Late Jurassic chemosynthetic carbonate mounds of Svalbard (arctic Norway) - preliminary results

 

Hans Arne Nakrem, University of Oslo (Norway)
Øyvind Hammer, University of Oslo (Norway)
Jørn H. Hurum, University of Oslo (Norway)
 

 

Carbonate mounds, interpreted as being associated with cold seeps, outcrop in the Late Jurassic dark silt- to paper-shale succession (Agardhfjellet Formation, Slottsmøya Member) of the Knorringfjellet area, Spitsbergen, Svalbard. Analyzed samples from one of these mounds include zoned (botryoidal) carbonate of varying yellow to brown colour, fissure-infilling sparite, and bivalve and ammonite shell material. Pyrite films are commonly developed between the different carbonate generations. The macrofauna consists mainly of small to medium sized bivalves (10 mm), rare brachiopods as well as serpulid worm tubes as interpreted from petrographic thin sections. Embedded ammonites are considered to be ex situ.
■ ■ ■ ■ ■ ■ ■
◆ Exercises
1. Rewrite the Svalbard mound abstract from "Late Jurassic chemosynthetic" to "Hurum, University of Oslo (Norway)", substituting "Oslo University" for every "University of Oslo".
2. Proceed with the Svalbard mound abstract, writing on from its last sentence.

◆ Raw data
■ ■ ■ ■ ■ ■ ■
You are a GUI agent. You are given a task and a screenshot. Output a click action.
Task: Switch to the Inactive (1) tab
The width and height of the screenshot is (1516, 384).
■ ■ ■ ■ ■ ■ ■
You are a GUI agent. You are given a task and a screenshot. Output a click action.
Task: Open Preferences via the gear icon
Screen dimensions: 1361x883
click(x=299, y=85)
■ ■ ■ ■ ■ ■ ■
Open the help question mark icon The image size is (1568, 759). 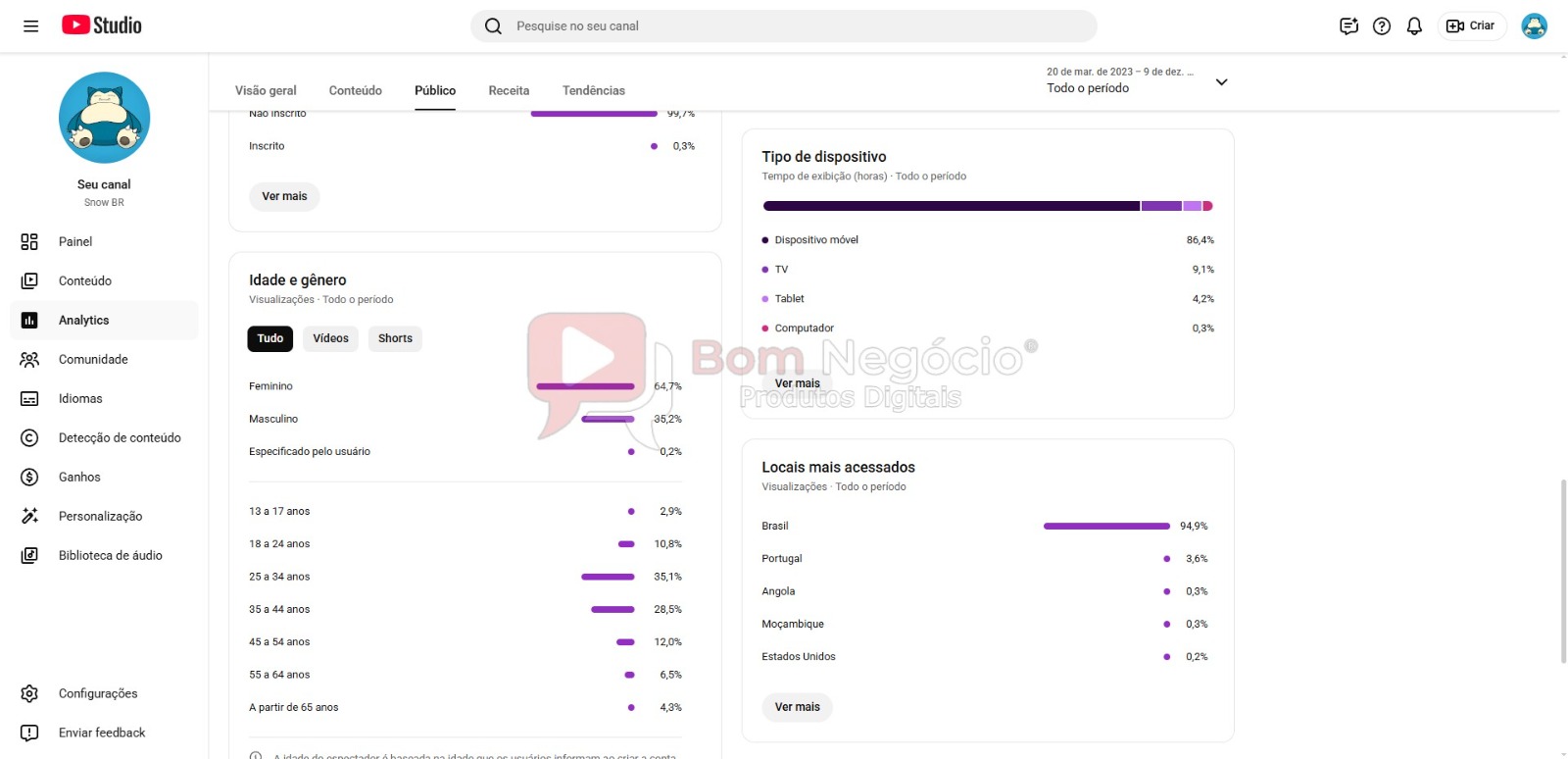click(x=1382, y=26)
■ ■ ■ ■ ■ ■ ■
◆ Exercise answers
1.
Late Jurassic chemosynthetic carbonate mounds of Svalbard (arctic Norway) - preliminary results

 

Hans Arne Nakrem, Oslo University (Norway)
Øyvind Hammer, Oslo University (Norway)
Jørn H. Hurum, Oslo University (Norway)

2.
The results of the stable isotope analyses show very negative δ13C values (δ13C ≈ -37‰ VPDB) in the zoned carbonate samples whereas the sparite, ammonite and bivalve samples form a separate group at δ13C ≈ -22‰. The high δ13C depletion indicates a methanogenic origin for the carbonate. The value of δ13C ≈ -37 ‰, in the primary authigenic carbonate is in the range typical of thermogenic, rather than biogenic ( -60‰ PDB) methane. The ammonite shell was secreted by a presumably pelagic organism, and would originally have a normal-marine isotopic composition. The observed δ13C value of -25‰ in the ammonite sample can be explained by recrystallization with introduction of light carbon from the authigenic carbonate.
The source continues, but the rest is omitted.